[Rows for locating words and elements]
** Start **
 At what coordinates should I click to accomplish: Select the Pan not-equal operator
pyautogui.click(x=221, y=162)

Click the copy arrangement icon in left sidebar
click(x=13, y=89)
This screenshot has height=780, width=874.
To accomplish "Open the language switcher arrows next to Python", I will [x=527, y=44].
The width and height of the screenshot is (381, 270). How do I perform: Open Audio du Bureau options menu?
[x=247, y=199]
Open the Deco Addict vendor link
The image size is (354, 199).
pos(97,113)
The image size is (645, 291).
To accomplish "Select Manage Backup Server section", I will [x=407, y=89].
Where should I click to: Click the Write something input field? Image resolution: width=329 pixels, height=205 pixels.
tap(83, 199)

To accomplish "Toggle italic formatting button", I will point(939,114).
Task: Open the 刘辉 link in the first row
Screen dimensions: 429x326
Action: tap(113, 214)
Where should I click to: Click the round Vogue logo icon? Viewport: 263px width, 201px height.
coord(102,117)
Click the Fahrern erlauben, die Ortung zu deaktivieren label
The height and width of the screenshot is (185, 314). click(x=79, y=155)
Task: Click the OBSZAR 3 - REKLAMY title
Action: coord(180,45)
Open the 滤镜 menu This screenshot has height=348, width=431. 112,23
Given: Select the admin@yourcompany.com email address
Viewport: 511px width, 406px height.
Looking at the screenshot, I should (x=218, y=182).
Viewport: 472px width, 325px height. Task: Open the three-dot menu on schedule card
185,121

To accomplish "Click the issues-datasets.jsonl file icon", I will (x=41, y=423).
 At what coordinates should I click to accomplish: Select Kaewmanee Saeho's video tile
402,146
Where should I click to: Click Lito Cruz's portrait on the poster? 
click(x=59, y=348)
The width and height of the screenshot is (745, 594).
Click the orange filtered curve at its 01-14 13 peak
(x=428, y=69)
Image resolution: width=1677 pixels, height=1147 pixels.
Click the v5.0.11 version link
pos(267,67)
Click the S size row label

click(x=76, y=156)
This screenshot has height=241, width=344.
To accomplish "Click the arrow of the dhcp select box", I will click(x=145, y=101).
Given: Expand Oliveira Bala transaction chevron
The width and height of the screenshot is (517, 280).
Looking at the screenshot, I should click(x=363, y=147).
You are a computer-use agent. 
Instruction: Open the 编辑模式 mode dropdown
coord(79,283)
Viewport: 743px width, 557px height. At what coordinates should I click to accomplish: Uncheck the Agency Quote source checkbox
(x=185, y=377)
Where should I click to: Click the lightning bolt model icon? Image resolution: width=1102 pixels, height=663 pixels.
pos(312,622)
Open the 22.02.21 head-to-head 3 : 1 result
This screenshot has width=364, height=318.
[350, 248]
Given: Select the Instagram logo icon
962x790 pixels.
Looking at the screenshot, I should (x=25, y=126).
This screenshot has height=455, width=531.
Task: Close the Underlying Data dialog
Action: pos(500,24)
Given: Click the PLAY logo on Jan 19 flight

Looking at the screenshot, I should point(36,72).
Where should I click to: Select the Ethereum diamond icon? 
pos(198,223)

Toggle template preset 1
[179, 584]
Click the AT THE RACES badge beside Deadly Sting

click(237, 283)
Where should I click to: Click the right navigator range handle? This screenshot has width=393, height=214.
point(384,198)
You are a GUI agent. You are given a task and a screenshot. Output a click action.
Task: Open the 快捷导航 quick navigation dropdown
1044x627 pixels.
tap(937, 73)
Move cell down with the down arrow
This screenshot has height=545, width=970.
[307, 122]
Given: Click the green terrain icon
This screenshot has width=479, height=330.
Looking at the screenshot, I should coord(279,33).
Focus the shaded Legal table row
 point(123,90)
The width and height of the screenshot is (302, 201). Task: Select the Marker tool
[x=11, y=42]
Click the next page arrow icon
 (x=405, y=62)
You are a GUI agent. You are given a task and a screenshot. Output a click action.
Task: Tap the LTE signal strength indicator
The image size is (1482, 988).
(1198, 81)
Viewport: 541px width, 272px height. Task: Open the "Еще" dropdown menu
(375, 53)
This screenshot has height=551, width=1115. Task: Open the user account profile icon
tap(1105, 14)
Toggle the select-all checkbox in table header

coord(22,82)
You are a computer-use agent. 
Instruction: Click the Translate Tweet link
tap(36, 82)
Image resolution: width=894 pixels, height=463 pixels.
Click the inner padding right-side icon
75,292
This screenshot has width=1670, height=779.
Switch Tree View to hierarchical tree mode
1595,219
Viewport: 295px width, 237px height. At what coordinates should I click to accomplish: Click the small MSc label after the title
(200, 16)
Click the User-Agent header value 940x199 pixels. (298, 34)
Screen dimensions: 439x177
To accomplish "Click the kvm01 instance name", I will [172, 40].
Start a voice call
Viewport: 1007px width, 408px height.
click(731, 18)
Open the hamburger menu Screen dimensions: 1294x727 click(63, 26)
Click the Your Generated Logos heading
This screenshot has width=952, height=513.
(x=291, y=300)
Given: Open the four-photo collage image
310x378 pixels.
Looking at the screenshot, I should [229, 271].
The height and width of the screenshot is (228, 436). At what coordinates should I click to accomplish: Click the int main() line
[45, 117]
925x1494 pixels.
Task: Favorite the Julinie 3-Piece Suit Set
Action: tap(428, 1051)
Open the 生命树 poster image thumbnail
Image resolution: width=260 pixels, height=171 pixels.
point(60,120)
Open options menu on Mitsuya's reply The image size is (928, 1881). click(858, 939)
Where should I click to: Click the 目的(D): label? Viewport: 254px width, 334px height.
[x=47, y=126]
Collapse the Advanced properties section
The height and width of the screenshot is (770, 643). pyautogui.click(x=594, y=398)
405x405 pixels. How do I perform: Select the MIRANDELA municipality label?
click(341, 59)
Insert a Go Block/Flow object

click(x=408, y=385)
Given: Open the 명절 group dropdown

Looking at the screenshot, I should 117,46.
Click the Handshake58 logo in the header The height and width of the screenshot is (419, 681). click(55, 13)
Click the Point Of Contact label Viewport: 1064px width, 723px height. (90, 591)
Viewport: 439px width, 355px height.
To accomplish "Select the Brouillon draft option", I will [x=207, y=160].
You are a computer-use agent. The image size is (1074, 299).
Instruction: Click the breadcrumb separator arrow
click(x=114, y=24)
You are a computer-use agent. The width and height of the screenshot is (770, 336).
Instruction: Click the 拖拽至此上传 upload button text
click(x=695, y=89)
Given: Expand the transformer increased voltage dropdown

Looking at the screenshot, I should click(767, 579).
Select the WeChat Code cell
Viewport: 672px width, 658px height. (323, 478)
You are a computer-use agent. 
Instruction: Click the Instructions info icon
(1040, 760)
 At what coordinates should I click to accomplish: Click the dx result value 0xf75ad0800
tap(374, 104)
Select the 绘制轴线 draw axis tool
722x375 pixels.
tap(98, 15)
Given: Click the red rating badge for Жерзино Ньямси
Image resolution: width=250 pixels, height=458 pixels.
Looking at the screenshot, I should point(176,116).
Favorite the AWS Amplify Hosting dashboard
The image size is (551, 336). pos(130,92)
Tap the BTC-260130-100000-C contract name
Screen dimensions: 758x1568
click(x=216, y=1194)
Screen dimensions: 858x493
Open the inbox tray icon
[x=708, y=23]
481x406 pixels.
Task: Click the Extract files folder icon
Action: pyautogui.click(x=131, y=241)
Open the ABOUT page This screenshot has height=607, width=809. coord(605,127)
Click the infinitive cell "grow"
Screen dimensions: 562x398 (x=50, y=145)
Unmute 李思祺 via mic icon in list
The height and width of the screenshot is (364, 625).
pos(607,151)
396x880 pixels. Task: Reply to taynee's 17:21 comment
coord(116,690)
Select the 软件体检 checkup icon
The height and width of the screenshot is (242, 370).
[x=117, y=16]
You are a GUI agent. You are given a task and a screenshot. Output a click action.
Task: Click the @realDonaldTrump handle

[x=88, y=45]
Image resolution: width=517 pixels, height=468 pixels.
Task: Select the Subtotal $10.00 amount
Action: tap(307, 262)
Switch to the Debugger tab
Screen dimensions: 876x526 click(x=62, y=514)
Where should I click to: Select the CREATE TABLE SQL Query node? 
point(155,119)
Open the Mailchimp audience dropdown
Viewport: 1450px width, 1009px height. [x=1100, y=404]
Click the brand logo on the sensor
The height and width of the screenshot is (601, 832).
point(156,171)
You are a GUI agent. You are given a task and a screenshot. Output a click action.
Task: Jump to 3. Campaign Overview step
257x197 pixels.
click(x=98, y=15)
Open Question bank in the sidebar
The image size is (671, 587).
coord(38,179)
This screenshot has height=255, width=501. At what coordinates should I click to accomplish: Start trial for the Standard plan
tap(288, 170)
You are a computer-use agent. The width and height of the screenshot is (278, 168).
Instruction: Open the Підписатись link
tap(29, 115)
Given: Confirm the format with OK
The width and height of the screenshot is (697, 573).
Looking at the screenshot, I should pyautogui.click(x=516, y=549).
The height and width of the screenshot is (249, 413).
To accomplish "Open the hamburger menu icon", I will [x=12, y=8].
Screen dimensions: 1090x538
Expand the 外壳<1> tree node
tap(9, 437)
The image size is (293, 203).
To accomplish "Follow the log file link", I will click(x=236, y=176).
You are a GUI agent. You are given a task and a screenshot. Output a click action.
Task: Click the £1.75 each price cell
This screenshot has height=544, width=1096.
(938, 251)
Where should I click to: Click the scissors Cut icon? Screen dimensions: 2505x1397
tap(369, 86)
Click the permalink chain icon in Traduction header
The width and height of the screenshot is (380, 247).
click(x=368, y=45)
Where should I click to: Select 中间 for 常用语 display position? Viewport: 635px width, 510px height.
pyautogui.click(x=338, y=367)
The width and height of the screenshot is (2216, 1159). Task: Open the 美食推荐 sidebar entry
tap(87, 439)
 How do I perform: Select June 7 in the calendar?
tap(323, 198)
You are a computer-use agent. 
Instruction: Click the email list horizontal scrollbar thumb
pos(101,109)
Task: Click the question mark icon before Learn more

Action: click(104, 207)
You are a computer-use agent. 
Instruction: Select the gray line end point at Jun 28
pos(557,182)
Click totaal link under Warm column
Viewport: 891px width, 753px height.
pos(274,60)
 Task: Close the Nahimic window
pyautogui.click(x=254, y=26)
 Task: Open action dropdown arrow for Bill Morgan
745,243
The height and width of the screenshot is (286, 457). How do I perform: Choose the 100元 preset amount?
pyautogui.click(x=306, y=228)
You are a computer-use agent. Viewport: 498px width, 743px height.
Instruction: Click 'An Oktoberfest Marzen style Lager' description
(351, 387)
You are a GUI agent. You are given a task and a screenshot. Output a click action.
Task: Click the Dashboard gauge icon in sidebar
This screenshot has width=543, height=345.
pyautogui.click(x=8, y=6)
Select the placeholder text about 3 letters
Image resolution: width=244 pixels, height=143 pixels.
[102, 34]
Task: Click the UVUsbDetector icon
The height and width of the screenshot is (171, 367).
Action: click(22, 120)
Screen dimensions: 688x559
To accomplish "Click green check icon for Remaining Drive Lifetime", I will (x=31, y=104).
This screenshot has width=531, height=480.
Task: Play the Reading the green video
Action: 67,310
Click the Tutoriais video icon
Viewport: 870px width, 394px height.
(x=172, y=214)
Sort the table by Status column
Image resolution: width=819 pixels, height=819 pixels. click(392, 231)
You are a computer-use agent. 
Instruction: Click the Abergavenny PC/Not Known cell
** End **
- Instructions for the task
Please write out the rows as a numbered list, from the first line of the rows through the line that contains "Action: tap(113, 214)", with both ends included. Omit any blank lines.

- Answer for the task
1.  At what coordinates should I click to accomplish: Select the Pan not-equal operator
2. pyautogui.click(x=221, y=162)
3. Click the copy arrangement icon in left sidebar
4. click(x=13, y=89)
5. This screenshot has height=780, width=874.
6. To accomplish "Open the language switcher arrows next to Python", I will [x=527, y=44].
7. The width and height of the screenshot is (381, 270). How do I perform: Open Audio du Bureau options menu?
8. [x=247, y=199]
9. Open the Deco Addict vendor link
10. The image size is (354, 199).
11. pos(97,113)
12. The image size is (645, 291).
13. To accomplish "Select Manage Backup Server section", I will [x=407, y=89].
14. Where should I click to: Click the Write something input field? Image resolution: width=329 pixels, height=205 pixels.
15. tap(83, 199)
16. To accomplish "Toggle italic formatting button", I will point(939,114).
17. Task: Open the 刘辉 link in the first row
18. Screen dimensions: 429x326
19. Action: tap(113, 214)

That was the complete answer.